Restructuring Residential Life at Multnomah
Change is at hand in Multnomah University’s residential life program.
Dave Groom, the Dean of Campus Life, is helping spearhead the new living situation for students.
Earlier this year, Groom, along with women’s Resident Director Amanda Allquist, formulated a plan to improve MU’s residential life program to make it a more intentional and efficient community. The current 2011-2012 school year was thoroughly examined by Groom and the resident directors to see what parts of the residential life program needed fine-tuning.
They felt that the way students are currently divided for Multnomah’s housing situation – freshmen through seniors in the same residence halls – was not helping students connect with others in comparable stages of life and school. To help improve the situation, they decided to place students in similar collegiate contexts.

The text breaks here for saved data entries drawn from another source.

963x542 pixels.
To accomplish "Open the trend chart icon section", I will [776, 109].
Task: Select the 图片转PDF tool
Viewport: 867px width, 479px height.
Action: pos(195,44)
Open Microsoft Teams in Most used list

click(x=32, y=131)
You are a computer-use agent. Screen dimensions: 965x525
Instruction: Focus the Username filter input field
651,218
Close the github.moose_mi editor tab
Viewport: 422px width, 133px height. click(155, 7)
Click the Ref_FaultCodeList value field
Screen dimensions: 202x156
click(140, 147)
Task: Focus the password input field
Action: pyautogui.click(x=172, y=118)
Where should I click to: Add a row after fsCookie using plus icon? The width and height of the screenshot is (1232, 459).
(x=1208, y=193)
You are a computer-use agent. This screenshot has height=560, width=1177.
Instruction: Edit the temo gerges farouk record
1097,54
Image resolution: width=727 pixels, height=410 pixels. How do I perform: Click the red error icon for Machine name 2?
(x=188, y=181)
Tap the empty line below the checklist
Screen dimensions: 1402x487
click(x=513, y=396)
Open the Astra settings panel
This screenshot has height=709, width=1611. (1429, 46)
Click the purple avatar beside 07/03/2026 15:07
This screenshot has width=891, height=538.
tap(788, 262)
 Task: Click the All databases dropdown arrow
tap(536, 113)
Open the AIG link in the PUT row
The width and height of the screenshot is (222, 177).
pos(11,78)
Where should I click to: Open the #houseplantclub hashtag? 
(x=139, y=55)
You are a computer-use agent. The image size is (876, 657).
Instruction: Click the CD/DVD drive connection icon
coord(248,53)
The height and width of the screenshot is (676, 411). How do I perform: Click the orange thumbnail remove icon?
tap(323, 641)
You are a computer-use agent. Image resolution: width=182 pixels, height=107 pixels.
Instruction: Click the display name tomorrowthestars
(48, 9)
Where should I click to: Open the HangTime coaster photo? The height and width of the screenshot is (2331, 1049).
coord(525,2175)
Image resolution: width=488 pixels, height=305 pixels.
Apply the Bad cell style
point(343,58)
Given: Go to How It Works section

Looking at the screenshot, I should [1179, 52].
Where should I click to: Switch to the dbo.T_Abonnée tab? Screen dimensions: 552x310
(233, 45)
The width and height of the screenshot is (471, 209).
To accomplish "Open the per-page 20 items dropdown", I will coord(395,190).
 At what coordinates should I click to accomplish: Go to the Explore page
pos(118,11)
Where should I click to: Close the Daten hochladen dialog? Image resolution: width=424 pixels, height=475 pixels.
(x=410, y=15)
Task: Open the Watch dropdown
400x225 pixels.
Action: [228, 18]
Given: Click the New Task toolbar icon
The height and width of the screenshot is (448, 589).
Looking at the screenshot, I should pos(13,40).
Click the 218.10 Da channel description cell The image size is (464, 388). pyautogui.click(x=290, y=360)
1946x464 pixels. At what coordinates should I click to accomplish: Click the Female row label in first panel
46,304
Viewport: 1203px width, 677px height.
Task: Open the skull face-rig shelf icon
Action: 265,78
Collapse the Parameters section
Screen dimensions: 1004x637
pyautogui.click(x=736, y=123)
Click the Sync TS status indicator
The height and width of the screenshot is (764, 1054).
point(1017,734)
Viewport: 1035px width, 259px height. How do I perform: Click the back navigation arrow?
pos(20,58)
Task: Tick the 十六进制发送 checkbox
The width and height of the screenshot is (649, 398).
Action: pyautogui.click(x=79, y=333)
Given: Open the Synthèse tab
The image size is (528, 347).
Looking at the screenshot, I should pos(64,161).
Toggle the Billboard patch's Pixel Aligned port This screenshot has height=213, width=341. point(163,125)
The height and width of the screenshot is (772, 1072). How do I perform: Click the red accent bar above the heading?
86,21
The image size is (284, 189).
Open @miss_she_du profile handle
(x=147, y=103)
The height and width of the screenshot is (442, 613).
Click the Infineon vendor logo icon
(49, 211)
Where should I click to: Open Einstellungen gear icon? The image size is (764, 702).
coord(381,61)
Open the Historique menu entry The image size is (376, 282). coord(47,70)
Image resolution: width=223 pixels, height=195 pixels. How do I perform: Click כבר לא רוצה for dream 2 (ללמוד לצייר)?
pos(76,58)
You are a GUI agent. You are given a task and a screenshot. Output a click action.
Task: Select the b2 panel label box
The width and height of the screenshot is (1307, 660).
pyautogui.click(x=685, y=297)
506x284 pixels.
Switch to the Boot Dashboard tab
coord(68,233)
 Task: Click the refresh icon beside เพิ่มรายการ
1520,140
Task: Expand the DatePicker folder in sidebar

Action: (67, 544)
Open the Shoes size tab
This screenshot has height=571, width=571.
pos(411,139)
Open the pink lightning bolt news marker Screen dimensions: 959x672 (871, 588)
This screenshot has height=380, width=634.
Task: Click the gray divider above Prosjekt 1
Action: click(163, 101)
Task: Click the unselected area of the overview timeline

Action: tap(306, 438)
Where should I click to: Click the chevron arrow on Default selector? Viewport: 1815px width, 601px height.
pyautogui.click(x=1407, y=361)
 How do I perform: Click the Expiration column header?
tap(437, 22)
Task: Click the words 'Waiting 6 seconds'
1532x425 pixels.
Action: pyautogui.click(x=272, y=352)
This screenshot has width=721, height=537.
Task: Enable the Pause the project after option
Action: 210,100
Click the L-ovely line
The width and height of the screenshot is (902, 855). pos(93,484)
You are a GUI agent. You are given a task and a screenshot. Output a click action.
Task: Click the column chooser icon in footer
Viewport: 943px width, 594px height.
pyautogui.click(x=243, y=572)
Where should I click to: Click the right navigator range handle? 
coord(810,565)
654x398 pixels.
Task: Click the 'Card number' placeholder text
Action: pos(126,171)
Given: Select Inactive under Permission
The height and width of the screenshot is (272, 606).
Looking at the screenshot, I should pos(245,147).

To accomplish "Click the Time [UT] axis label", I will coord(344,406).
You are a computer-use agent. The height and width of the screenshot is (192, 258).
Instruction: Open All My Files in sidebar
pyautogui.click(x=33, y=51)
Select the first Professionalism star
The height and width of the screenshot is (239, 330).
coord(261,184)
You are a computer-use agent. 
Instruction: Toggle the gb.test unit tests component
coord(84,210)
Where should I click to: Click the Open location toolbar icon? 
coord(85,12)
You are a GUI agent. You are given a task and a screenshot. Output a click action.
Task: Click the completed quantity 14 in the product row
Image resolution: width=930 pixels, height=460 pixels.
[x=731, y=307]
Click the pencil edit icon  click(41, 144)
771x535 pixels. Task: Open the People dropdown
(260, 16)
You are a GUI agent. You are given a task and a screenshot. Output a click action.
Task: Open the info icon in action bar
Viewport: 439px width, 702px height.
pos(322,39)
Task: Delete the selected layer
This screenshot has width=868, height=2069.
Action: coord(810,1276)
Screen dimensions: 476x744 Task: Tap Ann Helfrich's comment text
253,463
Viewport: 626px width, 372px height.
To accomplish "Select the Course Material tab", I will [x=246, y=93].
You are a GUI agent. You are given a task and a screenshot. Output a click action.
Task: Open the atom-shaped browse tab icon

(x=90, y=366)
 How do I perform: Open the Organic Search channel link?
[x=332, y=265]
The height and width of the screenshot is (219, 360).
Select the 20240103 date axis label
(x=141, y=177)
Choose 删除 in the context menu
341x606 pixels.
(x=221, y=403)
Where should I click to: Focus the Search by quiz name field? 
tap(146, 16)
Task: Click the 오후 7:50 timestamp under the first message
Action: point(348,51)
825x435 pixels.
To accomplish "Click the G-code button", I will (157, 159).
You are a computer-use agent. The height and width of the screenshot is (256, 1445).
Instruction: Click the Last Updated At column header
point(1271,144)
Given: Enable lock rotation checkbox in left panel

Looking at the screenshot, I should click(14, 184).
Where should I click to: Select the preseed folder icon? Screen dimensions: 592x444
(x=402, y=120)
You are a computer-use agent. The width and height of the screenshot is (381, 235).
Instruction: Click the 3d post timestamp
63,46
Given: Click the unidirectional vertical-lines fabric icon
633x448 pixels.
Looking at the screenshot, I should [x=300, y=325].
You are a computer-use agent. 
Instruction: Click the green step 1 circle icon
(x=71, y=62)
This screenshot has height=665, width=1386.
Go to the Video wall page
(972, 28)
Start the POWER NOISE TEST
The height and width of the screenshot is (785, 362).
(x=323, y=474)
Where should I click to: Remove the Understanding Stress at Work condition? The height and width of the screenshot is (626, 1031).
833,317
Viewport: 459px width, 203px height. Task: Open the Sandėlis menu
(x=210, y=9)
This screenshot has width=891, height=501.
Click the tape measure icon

Beginning in the fall of 2012, South Aldrich, formerly an all-men’s residence hall, will be an all-women’s residence hall for freshman and sophomore students. North Aldrich will remain an all-men’s residence hall, but will only have freshmen and sophomores.
Junior and senior upperclassmen, both men and women, will live in Memorial Hall.
Yes, that means, men and women will share the same building, but it’s not co-ed dorms in the traditional sense of the word. Men and women juniors and seniors will reside in separate wings of Memorial Hall. Male junior and senior students will live on one end of Memorial while junior and senior female students will reside on the other end. Gender specific, key-card doors and a lounge will divide the two sections.
To be clear, men and women in Memorial Hall will have separate bathrooms and kitchens; the only things they’ll be sharing are the lounges.
“We wanted to think more programmatically, more intentionally about development,” Groom explained, adding, “but also not lose the uniqueness of MU’s residential life. [With this new residential life system,] we are intentionally and purposefully meeting students where they’re at.”
This new style of dorm life allows for more social growth to occur for the various stages students are in. Freshmen will all be together, allowing them to get to know each other more easily, establish relationships, and explore this new episode of life together. Sophomores, already somewhat established within MU, will be able to continue discovering college life, while also being able to help incoming freshmen acclimate to the college lifestyle. Junior and senior level students, well-established in college, will be able to cultivate existing relationships in their own living quarters.
“We are seeking to meet specific needs of students,” Groom said. “But even with this change, the heart of the MU community is not going to change. We aren’t losing something that we had that was great, but we are [now] going to be more intentional.”
The purpose of the new dorm situation is to bring about stronger community. Though there have been concerns about the changes, the student body overall is optimistic about the change.
“I’m excited for it,” said junior Jonathan Mulder. “I think it will help break down some bothersome social barriers here at MU. I’ve seen this idea used at other schools, and I think it will definitely help improve the community here at MU.”
The new memorial dorm will not be the first time that men and women have lived in the same building on campus. White Hall, the MU dorm prior to the Aldrich and Memorial Halls, housed undergraduate men and women on separate floors. It was demolished in 2007 due to weak structural issues.
–Gian Cook is a junior Journalism major.